▶ _Passage to read_:
——
Grade: Not The Notebook

For all Nicholas Sparks claims to love romance, he seems to really hate sex. Whether in Dear John, or everything else, his characters’ sex lives are routinely interrupted by war and/or terminal illness. In Dear John, Channing Tatum plays a discriminated-against army man (is that even a thing?) who is sent to war and forced to leave his girlfriend of two weeks – I’m sorry, his soulmate of a lifetime (Amanda Seyfried) – behind. Channing Tatum loves surfing, Amanda Seyfried loves autistic people, everyone loves God. The two share quite possibly one of the most boring, e-harmony of a romances I’ve ever witnessed on screen, heightened only by the fact that Channing Tatum could potentially die, which he doesn’t even do.

 

6. The Notebook

Grade: The Notebook

It may seem a little gratuitous to put The Notebook so high up on this list, given that the story features an actual story, and Ryan Gosling is hot. I’ve known many smart, wonderful people who love this movie, and are otherwise functional in their daily lives. Still, The Notebook grossed over $115.6 million worldwide, which makes its reach frighteningly extensive, while the fantasies that undergird its narrative remain deeply, deeply, f’d up. Ryan Gosling wins over Rachel McAdams because he stalks her and threatens suicide – qualities we’re supposed to find charming, not criminal. McAdams and Gosling are supposed to be separated by an enormous class divide, even though she’s rich, and he’s middle-class/owns a slave plantation house. The Notebook further portrays Alzheimer’s as sweet and domesticating, instead of showcasing it for what it really is – destructive and scary. No one really tenderly expresses love in the advanced stages of Alzheimer’s – mostly they just yell at you about the paper, then eat your dessert (my case).
——
(Collection entries)

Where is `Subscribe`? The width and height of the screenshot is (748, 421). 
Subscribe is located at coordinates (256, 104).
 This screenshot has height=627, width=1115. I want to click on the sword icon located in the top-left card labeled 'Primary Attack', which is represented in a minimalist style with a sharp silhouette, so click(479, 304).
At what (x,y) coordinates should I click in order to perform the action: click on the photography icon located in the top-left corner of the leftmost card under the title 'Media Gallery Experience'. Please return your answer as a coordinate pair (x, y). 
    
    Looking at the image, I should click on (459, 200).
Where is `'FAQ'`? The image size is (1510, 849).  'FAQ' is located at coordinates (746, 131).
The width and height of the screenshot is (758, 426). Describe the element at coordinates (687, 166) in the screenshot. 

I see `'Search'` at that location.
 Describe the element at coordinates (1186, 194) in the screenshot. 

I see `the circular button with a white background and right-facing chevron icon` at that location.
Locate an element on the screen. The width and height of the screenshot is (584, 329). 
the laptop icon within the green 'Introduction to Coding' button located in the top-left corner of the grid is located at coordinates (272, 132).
——
▶ _Tasks_:
1/ For each statement about the review of Nicholas Sparks films, answer yes or no according to the review, and quote the words from it that decide the answer. (a) In Dear John, Channing Tatum's character dies at war. (b) The Notebook grossed over $115.6 million worldwide. (c) In Dear John, Amanda Seyfried's character loves surfing.
2/ Please write the next part of the review of Nicholas Sparks films, picking up after its last sentence.
These rows have no connection to the review of Nicholas Sparks films.

▶ _Response list_:
1/
(a) No: "which he doesn’t even do."
(b) Yes: "The Notebook grossed over $115.6 million worldwide"
(c) No: "Amanda Seyfried loves autistic people"

2/
5. Nights in Rodanthe

Grade: Richard Gere

This movie is the kind of thing you watch during menopause. Middle-aged singles (Richard Gere, Diane Lane) rediscover love with each other at some Victorian B & B in the Outer Banks. Gere reveals that he’s spent too much of his life building his medical career (the horror!) and not enough time building intimate connections with his son and family. Gere falls in love with Lane, Lane falls in love with Gere, she rides a horse, he dies in a mudslide, it’s hilarious.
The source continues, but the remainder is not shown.